Please copy, with no word changed, only the run of lines that opens with the line containing "Where should I click to: Select the Real" and closes with the last line below.
Dataset entries Block Start
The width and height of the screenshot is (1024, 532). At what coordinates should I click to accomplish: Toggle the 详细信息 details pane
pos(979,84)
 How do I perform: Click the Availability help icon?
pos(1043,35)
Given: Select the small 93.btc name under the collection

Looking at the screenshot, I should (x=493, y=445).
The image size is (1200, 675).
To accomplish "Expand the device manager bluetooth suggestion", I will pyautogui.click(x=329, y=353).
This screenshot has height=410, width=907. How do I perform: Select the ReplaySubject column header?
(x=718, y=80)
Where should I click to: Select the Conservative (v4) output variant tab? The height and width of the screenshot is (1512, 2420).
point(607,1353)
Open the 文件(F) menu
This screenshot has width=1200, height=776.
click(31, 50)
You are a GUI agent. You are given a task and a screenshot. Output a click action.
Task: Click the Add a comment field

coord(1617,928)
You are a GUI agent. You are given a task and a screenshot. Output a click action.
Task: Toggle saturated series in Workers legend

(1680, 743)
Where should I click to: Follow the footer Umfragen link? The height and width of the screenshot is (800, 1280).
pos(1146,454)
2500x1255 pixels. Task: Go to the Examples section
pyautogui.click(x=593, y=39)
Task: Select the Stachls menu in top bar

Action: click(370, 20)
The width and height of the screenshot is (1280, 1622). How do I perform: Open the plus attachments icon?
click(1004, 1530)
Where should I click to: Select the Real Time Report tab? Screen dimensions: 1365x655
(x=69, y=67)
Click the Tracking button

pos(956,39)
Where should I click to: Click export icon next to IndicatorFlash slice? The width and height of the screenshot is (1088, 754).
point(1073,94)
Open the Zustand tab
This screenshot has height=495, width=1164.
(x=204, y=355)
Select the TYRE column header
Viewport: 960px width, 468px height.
Dataset entries Block End
#### Output of the exercise:
Where should I click to: Select the Real Time Report tab? Screen dimensions: 1365x655
(x=69, y=67)
Click the Tracking button

pos(956,39)
Where should I click to: Click export icon next to IndicatorFlash slice? The width and height of the screenshot is (1088, 754).
point(1073,94)
Open the Zustand tab
This screenshot has height=495, width=1164.
(x=204, y=355)
Select the TYRE column header
Viewport: 960px width, 468px height.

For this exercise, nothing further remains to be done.